Copy out all of the material below word for word.

The records:
┄┄┄┄┄┄

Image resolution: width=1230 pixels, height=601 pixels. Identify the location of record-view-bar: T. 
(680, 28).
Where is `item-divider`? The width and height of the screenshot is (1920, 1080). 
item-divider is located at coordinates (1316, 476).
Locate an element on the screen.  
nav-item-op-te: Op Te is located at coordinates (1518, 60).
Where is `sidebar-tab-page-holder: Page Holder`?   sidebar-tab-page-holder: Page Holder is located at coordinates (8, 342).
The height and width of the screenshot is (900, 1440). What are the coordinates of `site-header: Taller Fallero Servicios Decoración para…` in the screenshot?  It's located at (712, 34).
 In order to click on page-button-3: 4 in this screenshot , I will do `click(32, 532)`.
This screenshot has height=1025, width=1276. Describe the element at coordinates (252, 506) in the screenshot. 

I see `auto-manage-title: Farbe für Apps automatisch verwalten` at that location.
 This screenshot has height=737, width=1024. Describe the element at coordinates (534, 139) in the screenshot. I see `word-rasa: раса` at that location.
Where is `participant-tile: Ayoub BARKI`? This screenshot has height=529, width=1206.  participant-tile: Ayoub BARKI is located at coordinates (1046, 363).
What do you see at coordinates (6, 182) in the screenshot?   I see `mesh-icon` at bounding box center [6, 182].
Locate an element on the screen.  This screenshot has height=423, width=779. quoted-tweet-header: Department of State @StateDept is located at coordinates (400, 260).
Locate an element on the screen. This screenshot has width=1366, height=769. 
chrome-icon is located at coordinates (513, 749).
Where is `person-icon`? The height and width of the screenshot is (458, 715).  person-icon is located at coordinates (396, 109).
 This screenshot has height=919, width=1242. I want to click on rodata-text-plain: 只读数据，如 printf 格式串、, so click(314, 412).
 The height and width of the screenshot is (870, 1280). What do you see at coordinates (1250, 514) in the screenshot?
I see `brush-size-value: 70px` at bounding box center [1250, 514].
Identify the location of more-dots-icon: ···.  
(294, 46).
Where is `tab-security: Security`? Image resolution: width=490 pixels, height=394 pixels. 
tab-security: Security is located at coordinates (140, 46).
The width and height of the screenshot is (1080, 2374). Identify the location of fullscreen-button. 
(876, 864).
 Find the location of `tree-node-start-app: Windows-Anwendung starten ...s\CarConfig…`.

┄┄┄┄┄┄

Solved exercise:
Image resolution: width=1230 pixels, height=601 pixels. Identify the location of record-view-bar: T. 
(680, 28).
Where is `item-divider`? The width and height of the screenshot is (1920, 1080). 
item-divider is located at coordinates (1316, 476).
Locate an element on the screen.  
nav-item-op-te: Op Te is located at coordinates (1518, 60).
Where is `sidebar-tab-page-holder: Page Holder`?   sidebar-tab-page-holder: Page Holder is located at coordinates (8, 342).
The height and width of the screenshot is (900, 1440). What are the coordinates of `site-header: Taller Fallero Servicios Decoración para…` in the screenshot?  It's located at (712, 34).
 In order to click on page-button-3: 4 in this screenshot , I will do `click(32, 532)`.
This screenshot has height=1025, width=1276. Describe the element at coordinates (252, 506) in the screenshot. 

I see `auto-manage-title: Farbe für Apps automatisch verwalten` at that location.
 This screenshot has height=737, width=1024. Describe the element at coordinates (534, 139) in the screenshot. I see `word-rasa: раса` at that location.
Where is `participant-tile: Ayoub BARKI`? This screenshot has height=529, width=1206.  participant-tile: Ayoub BARKI is located at coordinates (1046, 363).
What do you see at coordinates (6, 182) in the screenshot?   I see `mesh-icon` at bounding box center [6, 182].
Locate an element on the screen.  This screenshot has height=423, width=779. quoted-tweet-header: Department of State @StateDept is located at coordinates (400, 260).
Locate an element on the screen. This screenshot has width=1366, height=769. 
chrome-icon is located at coordinates (513, 749).
Where is `person-icon`? The height and width of the screenshot is (458, 715).  person-icon is located at coordinates (396, 109).
 This screenshot has height=919, width=1242. I want to click on rodata-text-plain: 只读数据，如 printf 格式串、, so click(314, 412).
 The height and width of the screenshot is (870, 1280). What do you see at coordinates (1250, 514) in the screenshot?
I see `brush-size-value: 70px` at bounding box center [1250, 514].
Identify the location of more-dots-icon: ···.  
(294, 46).
Where is `tab-security: Security`? Image resolution: width=490 pixels, height=394 pixels. 
tab-security: Security is located at coordinates (140, 46).
The width and height of the screenshot is (1080, 2374). Identify the location of fullscreen-button. 
(876, 864).
 Find the location of `tree-node-start-app: Windows-Anwendung starten ...s\CarConfig…`.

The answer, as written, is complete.